§ **Data section**
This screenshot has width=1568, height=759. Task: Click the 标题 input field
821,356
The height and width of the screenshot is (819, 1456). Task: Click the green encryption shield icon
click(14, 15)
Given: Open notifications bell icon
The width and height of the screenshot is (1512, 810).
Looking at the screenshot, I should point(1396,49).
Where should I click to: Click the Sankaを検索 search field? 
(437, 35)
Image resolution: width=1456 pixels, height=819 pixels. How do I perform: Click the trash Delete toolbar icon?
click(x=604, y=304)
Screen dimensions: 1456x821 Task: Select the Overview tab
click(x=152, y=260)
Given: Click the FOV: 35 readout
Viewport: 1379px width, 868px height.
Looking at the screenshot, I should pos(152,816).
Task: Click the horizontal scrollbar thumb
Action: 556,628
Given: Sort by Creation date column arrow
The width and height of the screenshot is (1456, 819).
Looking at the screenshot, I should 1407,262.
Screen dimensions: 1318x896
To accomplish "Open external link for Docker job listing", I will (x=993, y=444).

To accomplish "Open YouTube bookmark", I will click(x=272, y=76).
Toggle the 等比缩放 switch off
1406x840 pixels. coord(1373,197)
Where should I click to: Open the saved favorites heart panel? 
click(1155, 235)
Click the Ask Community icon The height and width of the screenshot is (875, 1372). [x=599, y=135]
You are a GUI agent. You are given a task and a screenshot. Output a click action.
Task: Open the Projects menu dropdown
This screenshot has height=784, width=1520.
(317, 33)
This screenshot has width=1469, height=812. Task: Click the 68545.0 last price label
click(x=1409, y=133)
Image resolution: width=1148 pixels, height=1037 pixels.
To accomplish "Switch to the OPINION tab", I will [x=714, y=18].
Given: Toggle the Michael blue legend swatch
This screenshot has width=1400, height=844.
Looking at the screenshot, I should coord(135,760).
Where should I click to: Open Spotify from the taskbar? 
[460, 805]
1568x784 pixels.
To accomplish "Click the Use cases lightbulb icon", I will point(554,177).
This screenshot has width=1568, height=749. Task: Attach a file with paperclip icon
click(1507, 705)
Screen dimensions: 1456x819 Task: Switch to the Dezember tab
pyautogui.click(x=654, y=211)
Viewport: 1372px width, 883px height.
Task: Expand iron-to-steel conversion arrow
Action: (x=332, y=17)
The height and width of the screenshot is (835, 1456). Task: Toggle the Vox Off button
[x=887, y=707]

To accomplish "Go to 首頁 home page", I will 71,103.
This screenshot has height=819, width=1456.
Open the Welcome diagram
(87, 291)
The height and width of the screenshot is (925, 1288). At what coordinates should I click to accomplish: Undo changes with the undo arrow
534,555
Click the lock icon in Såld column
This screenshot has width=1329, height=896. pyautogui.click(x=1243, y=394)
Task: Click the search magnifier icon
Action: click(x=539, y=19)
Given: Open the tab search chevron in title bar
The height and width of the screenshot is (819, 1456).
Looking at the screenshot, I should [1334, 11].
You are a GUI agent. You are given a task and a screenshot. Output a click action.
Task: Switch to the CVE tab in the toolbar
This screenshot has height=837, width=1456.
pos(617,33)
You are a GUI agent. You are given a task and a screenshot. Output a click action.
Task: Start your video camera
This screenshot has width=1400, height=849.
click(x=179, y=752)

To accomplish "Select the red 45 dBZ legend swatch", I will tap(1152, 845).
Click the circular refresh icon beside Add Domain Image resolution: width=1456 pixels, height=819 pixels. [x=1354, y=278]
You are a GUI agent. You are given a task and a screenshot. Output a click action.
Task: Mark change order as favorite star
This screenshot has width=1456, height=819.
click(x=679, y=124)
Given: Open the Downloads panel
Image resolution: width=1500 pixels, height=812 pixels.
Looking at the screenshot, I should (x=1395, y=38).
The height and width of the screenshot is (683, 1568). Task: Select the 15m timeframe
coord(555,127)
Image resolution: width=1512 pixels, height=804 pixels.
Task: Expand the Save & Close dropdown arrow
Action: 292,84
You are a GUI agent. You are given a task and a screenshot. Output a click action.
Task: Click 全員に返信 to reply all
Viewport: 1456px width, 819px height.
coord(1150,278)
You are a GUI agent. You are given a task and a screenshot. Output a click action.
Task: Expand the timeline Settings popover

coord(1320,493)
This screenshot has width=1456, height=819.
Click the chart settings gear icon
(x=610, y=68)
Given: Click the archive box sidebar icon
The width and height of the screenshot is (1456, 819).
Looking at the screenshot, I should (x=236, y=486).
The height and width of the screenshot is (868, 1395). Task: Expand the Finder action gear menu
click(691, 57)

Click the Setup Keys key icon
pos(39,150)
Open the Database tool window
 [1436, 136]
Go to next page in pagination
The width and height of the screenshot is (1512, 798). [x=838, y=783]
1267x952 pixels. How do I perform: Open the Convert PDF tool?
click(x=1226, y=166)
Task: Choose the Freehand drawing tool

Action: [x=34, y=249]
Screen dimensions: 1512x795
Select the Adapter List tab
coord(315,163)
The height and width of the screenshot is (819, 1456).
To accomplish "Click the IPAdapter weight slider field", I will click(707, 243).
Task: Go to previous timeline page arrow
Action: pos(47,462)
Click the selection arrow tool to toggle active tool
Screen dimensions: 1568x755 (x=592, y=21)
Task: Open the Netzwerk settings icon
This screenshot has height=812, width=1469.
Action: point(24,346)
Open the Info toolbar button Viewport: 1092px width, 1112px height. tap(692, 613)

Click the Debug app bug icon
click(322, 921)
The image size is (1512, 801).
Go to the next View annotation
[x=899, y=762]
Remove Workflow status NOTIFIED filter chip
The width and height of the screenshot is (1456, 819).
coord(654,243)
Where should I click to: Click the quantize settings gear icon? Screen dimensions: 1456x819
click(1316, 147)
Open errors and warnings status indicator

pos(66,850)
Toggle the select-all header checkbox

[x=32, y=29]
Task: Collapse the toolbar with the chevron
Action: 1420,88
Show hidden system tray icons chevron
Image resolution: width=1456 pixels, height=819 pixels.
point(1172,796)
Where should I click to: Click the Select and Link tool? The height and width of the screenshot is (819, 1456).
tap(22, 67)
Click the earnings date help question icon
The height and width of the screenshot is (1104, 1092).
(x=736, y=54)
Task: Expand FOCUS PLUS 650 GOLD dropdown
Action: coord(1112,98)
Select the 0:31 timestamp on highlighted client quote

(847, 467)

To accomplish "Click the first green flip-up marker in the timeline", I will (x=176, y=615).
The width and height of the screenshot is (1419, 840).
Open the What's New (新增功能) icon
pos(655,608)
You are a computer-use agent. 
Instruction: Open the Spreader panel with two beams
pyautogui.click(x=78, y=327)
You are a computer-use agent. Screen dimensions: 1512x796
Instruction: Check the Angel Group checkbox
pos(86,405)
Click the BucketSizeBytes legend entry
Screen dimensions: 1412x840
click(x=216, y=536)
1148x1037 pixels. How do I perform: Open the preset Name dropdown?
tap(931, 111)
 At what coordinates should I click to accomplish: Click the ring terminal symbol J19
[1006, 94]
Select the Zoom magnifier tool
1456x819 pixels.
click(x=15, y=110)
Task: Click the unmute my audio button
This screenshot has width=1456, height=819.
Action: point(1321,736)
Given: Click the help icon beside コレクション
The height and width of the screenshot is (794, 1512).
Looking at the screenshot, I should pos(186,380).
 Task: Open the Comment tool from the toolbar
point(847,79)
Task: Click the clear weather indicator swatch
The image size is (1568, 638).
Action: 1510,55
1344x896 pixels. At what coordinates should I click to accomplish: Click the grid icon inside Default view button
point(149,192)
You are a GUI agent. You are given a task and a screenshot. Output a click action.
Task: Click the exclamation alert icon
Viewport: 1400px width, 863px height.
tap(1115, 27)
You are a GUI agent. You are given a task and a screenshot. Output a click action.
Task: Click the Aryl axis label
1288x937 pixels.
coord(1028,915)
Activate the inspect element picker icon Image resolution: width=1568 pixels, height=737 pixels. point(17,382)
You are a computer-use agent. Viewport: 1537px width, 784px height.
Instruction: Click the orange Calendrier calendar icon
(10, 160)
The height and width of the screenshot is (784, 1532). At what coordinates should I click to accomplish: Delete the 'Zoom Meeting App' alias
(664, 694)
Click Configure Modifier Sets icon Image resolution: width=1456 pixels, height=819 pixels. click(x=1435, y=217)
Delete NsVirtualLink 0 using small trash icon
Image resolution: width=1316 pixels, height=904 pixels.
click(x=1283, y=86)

§ **Task goal**
Say how many lines in the data above contain the string "beside", and give no other output.

§ **Your solution**
2